Unexpected NaN in forward pass when using flash_attn

I`m using flash_attn as following:

                q, q_indices, cu_q_lens, q_max_s = unpad_input(q, x_mask)
                kv, _, cu_kv_lens, kv_max_s = unpad_input(kv, source_mask)
                q, kv = q.view(-1, self.nhead, self.head_dim).bfloat16(), kv.view(-1, 2, self.nhead, self.head_dim).bfloat16() # [N_unmasked, 1(2), H, D]
                dropout_p = 0.1 if self.training else 0.0
                message = flash_attn_varlen_kvpacked_func(
                    q, kv, cu_q_lens, cu_kv_lens, q_max_s, kv_max_s, dropout_p, softmax_scale=None)
                 check_nan(message, 'message1_attn_self', {'q': q, 'kv': kv, 'cu_q_lens': cu_q_lens, 'cu_kv_lens': cu_kv_lens, 'q_max_s': q_max_s, 'kv_max_s': kv_max_s, 'x_mask': x_mask, 'source_mask': source_mask}) # ignore this line for now

after a few steps of training, the message contains NaN, confirmed by the func check_nan:

def check_nan(x, name, save_dict={}):
    if isinstance(x, list) or isinstance(x, tuple):
        for xx in x:
    if torch.isnan(x).any():
        save_dict[name] = x
        torch.save(save_dict, 'nan_check_tr.pt')
        raise ValueError(f'nan detected in {name}')

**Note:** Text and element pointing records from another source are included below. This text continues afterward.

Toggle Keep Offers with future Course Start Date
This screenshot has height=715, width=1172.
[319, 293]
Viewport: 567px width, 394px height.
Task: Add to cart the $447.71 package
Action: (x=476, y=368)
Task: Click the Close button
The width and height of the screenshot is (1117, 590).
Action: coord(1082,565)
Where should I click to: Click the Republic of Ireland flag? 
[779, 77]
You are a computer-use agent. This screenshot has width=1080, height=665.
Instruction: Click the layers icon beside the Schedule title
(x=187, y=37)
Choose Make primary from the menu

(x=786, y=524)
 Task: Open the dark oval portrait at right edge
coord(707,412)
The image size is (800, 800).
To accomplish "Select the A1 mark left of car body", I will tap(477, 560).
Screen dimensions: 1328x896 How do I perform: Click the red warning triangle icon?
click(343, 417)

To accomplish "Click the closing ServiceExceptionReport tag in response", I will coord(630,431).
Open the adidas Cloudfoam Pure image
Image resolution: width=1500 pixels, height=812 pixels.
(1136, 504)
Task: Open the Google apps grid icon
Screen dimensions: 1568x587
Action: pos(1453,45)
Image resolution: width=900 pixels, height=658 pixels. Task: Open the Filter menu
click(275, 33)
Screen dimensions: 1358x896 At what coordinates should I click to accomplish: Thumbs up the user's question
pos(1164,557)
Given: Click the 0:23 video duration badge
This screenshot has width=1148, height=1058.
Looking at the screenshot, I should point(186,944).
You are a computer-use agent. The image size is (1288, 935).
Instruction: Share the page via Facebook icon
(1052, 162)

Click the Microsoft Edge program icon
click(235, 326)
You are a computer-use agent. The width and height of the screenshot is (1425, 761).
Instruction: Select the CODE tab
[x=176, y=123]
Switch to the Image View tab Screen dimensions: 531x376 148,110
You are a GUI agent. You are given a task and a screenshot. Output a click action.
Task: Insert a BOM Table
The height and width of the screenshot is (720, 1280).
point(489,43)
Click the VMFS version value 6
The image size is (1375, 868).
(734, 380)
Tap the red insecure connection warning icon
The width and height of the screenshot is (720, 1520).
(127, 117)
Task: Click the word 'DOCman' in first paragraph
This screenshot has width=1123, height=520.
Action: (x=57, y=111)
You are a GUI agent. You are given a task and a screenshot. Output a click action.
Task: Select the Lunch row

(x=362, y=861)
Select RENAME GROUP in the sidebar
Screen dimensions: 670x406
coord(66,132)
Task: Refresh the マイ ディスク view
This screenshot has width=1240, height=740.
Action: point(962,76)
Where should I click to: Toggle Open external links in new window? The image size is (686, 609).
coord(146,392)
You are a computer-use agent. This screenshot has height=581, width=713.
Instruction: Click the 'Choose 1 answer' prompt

The code is running on a remote cluster, so I can not debug it directly. So I saved the context vars when NaN is detected.

However, when I try to use the saved nan_check_tr.pt to reproduce the process, there is no NaN.
pt = torch.load(‘nan_check_tr.pt’, map_location=‘cuda’)
m = flash_attn_varlen_kvpacked_func(pt[‘q’], pt[‘kv’], pt[‘cu_q_lens’], pt[‘cu_kv_lens’], pt[‘q_max_s’], pt[‘kv_max_s’], softmax_scale=None)

>>> tensor(False, device='cuda:0')

I`m sure the environment I used is totally the same(the same docker image). I have no idea what is going on. I have tried different learning rate such as 5e-4, 3e-4, 1e-4. A small lr can train more steps without NaN, but it will be there anyway.

The saved file is here nan_check_tr.pt

Some important environment:

docker built on: nvidia/cuda:11.6.2-cudnn8-devel-ubuntu20.04

torch: 1.13.1

flash-attn: 2.2.2

pytorch-lightning: 1.9.0

GPU: one single A100(debug)/two nodes with 8 A100 each(training)

Any suggestion is welcome! Thx!